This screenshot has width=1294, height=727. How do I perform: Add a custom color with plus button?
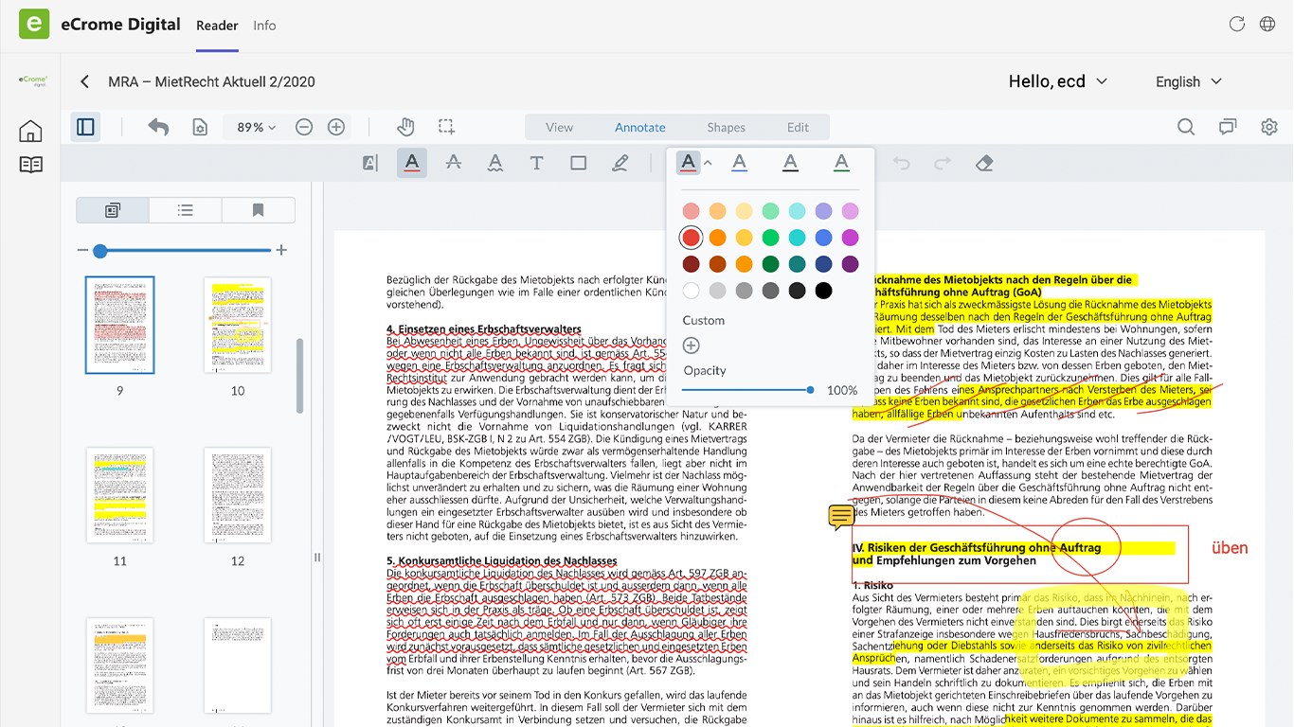click(x=692, y=346)
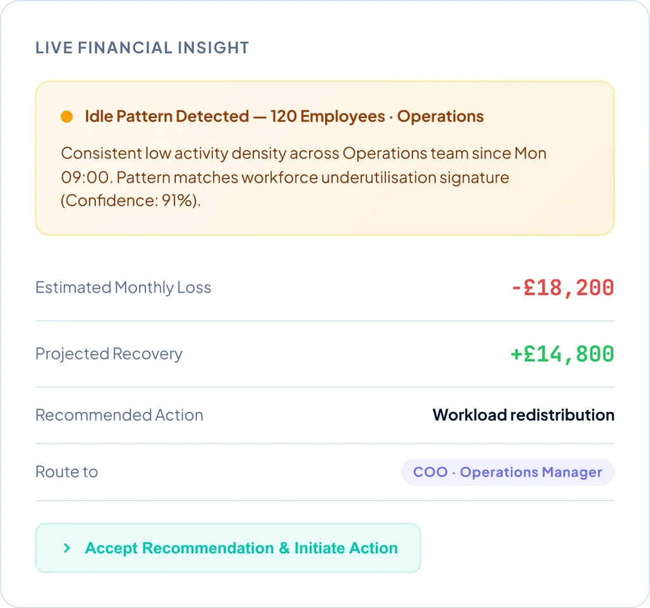
Task: Click the word Operations in alert title
Action: (441, 117)
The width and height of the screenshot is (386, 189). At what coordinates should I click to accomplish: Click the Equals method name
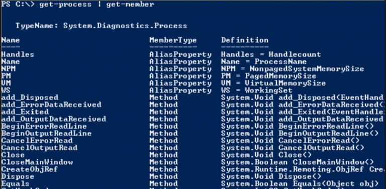15,184

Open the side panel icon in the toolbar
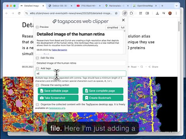(147, 13)
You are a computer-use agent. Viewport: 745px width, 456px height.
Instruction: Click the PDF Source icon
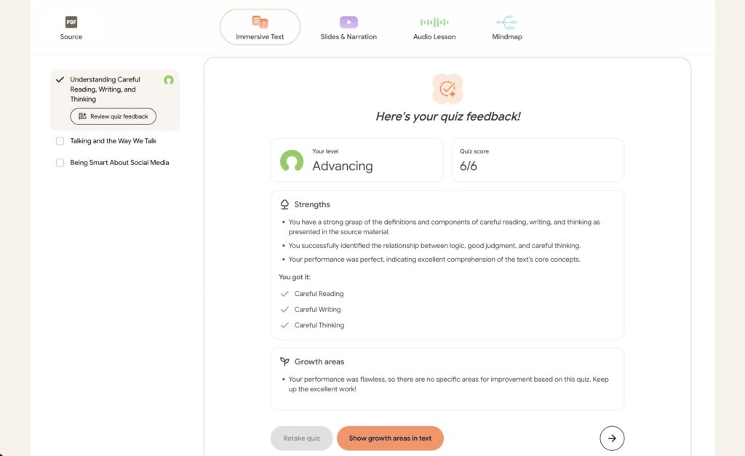point(71,23)
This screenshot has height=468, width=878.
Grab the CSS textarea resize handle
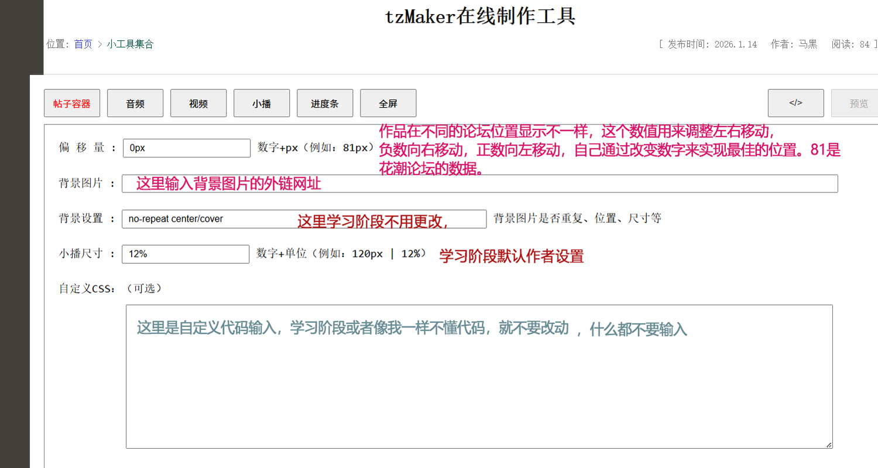pos(829,445)
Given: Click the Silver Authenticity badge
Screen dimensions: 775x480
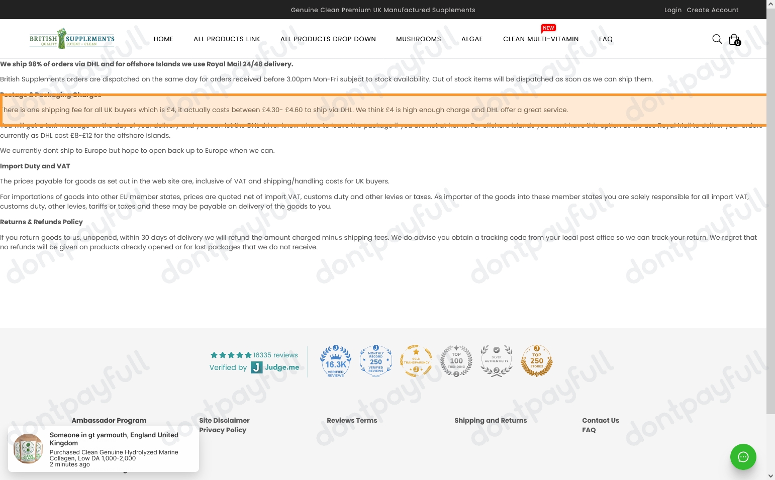Looking at the screenshot, I should 497,361.
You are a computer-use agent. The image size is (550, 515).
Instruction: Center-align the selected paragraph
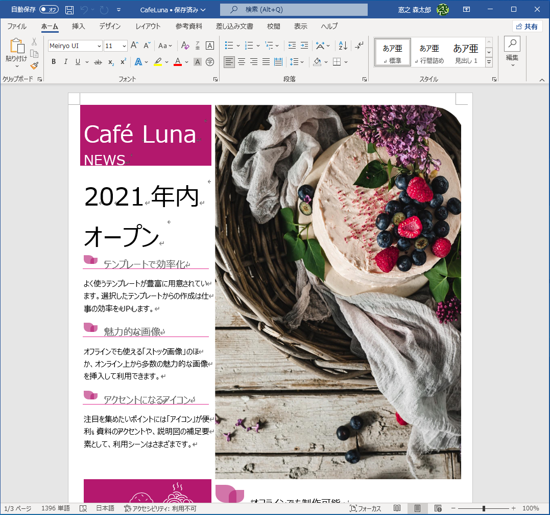coord(241,62)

□ □ □ □ □ □ □

• _Task goal_: Please return, without any change, the lines from the line containing "Instruction: Click the PDF Source icon" through the last line of the entries, dropping the pictures.

• _Output of the task_:
Instruction: Click the PDF Source icon
point(71,23)
This screenshot has height=468, width=878.
Grab the CSS textarea resize handle
pos(829,445)
Given: Click the Silver Authenticity badge
Screen dimensions: 775x480
Looking at the screenshot, I should 497,361.
You are a computer-use agent. The image size is (550, 515).
Instruction: Center-align the selected paragraph
coord(241,62)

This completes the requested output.